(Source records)
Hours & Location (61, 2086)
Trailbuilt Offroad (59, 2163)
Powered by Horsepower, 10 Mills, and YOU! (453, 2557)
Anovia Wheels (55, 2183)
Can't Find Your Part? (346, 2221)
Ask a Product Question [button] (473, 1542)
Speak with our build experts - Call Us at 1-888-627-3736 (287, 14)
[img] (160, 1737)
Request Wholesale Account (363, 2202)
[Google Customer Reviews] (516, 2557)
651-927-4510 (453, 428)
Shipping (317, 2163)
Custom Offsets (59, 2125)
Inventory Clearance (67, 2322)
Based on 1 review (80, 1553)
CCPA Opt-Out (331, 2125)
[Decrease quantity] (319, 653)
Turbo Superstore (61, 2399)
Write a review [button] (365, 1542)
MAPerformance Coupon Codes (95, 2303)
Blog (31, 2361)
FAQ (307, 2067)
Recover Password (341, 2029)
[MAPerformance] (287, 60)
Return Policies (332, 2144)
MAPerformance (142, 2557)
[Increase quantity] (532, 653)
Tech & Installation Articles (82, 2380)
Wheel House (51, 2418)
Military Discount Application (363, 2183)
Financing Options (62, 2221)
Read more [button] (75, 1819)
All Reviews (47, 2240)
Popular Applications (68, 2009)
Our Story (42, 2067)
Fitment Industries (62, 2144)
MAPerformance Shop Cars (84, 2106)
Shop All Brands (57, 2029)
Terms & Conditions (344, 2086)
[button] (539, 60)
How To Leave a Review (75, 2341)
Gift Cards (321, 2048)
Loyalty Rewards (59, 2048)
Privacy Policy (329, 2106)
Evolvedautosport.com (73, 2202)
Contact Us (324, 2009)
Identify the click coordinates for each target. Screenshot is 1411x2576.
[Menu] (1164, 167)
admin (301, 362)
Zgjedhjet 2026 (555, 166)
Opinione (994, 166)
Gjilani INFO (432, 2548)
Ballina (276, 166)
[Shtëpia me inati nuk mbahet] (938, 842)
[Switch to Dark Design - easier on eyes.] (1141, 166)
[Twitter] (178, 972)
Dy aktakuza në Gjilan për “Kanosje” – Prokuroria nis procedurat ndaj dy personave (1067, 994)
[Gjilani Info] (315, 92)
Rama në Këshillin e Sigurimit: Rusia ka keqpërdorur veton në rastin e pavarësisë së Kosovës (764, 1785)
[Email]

* _Task directions_
Return all of the entries exactly as written.

* _Exercise result_
Hours & Location (61, 2086)
Trailbuilt Offroad (59, 2163)
Powered by Horsepower, 10 Mills, and YOU! (453, 2557)
Anovia Wheels (55, 2183)
Can't Find Your Part? (346, 2221)
Ask a Product Question [button] (473, 1542)
Speak with our build experts - Call Us at 1-888-627-3736 (287, 14)
[img] (160, 1737)
Request Wholesale Account (363, 2202)
[Google Customer Reviews] (516, 2557)
651-927-4510 (453, 428)
Shipping (317, 2163)
Custom Offsets (59, 2125)
Inventory Clearance (67, 2322)
Based on 1 review (80, 1553)
CCPA Opt-Out (331, 2125)
[Decrease quantity] (319, 653)
Turbo Superstore (61, 2399)
Write a review [button] (365, 1542)
MAPerformance Coupon Codes (95, 2303)
Blog (31, 2361)
FAQ (307, 2067)
Recover Password (341, 2029)
[MAPerformance] (287, 60)
Return Policies (332, 2144)
MAPerformance (142, 2557)
[Increase quantity] (532, 653)
Tech & Installation Articles (82, 2380)
Wheel House (51, 2418)
Military Discount Application (363, 2183)
Financing Options (62, 2221)
Read more [button] (75, 1819)
All Reviews (47, 2240)
Popular Applications (68, 2009)
Our Story (42, 2067)
Fitment Industries (62, 2144)
MAPerformance Shop Cars (84, 2106)
Shop All Brands (57, 2029)
Terms & Conditions (344, 2086)
[button] (539, 60)
How To Leave a Review (75, 2341)
Gift Cards (321, 2048)
Loyalty Rewards (59, 2048)
Privacy Policy (329, 2106)
Evolvedautosport.com (73, 2202)
Contact Us (324, 2009)
Identify the click coordinates for each target. Screenshot is 1411x2576.
[Menu] (1164, 167)
admin (301, 362)
Zgjedhjet 2026 (555, 166)
Opinione (994, 166)
Gjilani INFO (432, 2548)
Ballina (276, 166)
[Shtëpia me inati nuk mbahet] (938, 842)
[Switch to Dark Design - easier on eyes.] (1141, 166)
[Twitter] (178, 972)
Dy aktakuza në Gjilan për “Kanosje” – Prokuroria nis procedurat ndaj dy personave (1067, 994)
[Gjilani Info] (315, 92)
Rama në Këshillin e Sigurimit: Rusia ka keqpërdorur veton në rastin e pavarësisë së Kosovës (764, 1785)
[Email]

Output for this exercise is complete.